Worthy Christian News » Israel-Palestinian Conflict » Peres Claims PA Ready to "Stop Shooting and Start Talking"
Peres Claims PA Ready to "Stop Shooting and Start Talking"
April 5, 2001
Ignoring the relentless violence and skirting pledges not to negotiate under fire, Israel renewed both political and security contacts with the Palestinian Authority on Wednesday.
Israeli and PA officials are scheduled to hold security talks tonight, reportedly at the Herzliya residence of US Ambassador Martin Indyk, following a meeting in Athens this morning between Israeli Foreign Minister Shimon Peres and PA ministers Nabil Sha'ath and Saeb Erekat. A senior US State Department official in Washington confirmed that American officials would attend tonight's discussions as mere "observers."
Peres attended the encounter in the Greek capital this morning just hours after Israeli forces responded to Palestinian sniper and mortar attacks with a barrage of precision missile strikes on PA security targets in Gaza. And while the meeting was going on, the IDF and Palestinian terrorists traded more mortar fire in the Gaza Strip. Nonetheless, the two sides went ahead with their highest-level political contacts since Prime Minister Ariel Sharon took power last month. The talks were brokered by European Union officials Javier Solana and Miguel Moratinos.
Afterwards, Peres insisted the meeting was still in keeping with Sharon's pledge not to negotiate under fire, describing the session as "an exchange of ideas, not negotiations." Peres insisted, "The facts speak for themselves... either today or tomorrow, security cooperation will resume... This is the first sign of intentions to stop shooting and start talking," Peres told ARMY RADIO.
Peres stated: "We exchanged views on what should happen after this... I heard at length their descriptions of the distress in the territories, they heard at length about the enormous damage caused by violence. We both agreed that incitement must be decreased, because the emotional distance today is even greater than the territorial distance." When pressed by reporters, Peres was adamant, "We said that we would not hold negotiations under fire, but we will certainly talk in order to stop the fire, both operational and verbal."
But Erekat appeared to contradict Peres' insistence that the talks had steered clear of diplomatic issues, saying the discussions had also covered implementing past peace agreements and issues related to settlement expansion.
Solana appealed to both sides "to condemn violence from whatever quarter, to exercise maximum restraint and to renew their security cooperation on a systematic and regular basis."
Back in Jerusalem, Sharon also insisted that no negotiations were conducted with the PA in the Athens meeting, but rather the parties met exclusively to discuss ways to end the violence.
The flurry of renewed contacts came about after Peres made a swing through Europe this week to promote a plan he is developing that calls for a cessation of Palestinian terror in parallel with a continued easing of Israeli restrictions on Palestinians. It also offers resumption of negotiations without preconditions, while demanding an end to incitement and a switch to the "language of peace and compromise." The proposal reportedly provides for a greater EU role in the peace process.
Peres began formulating his plan in response to the joint Egyptian-Jordanian proposal unveiled but not formally presented last week.
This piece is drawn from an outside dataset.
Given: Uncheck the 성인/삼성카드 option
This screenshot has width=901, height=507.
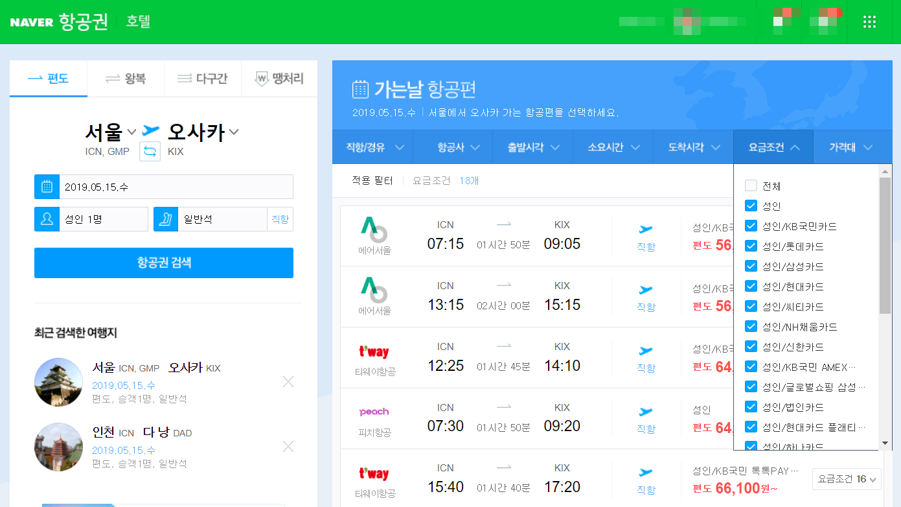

Peres was reluctant to pursue that "non-paper," and Sharon flatly dismissed it, saying it had not been brought to him in an official manner, and that he refused its call to resume negotiations at the point of the Taba understandings.
Instead, Sharon is demanding "an absolute end to violence" as a prerequisite for renewed talks, and then he is only prepared to negotiate with the Palestinians about an interim agreement.
The PA reportedly has come up with its own proposal for a renewal of peace talks, adopting a shorter version of the Egyptian-Jordanian document. The PA insists resumed talks must focus on a final-status agreement, and be based on Israeli and American ideas that crystallized before and at Taba in late January.
The Palestinians are proposing to first set up a security committee to discuss a detailed timetable for the mutual implementation of the Sharm e-Sheikh understandings, to be followed up by a economic committee and a political committee. The economic committee will discuss steps to lift the closure and release the tax money owed to the PA, while the political committee will discuss resumption of talks on two tracks - outstanding interim withdrawals and final-status negotiations. At the heart of PA demands is that Israel halt all settlement activities, including in eastern Jerusalem.
Meanwhile, PLO chief Yasser Arafat hosted three dovish Israeli MKs in Ramallah this afternoon - Collette Avital of Labor, and Naomi Chazan and Zehava Gal-On of the leftist opposition Meretz. Chazan later reported that Arafat seemed "worried."
Used with Permission from International Christian Embassy Jerusalem.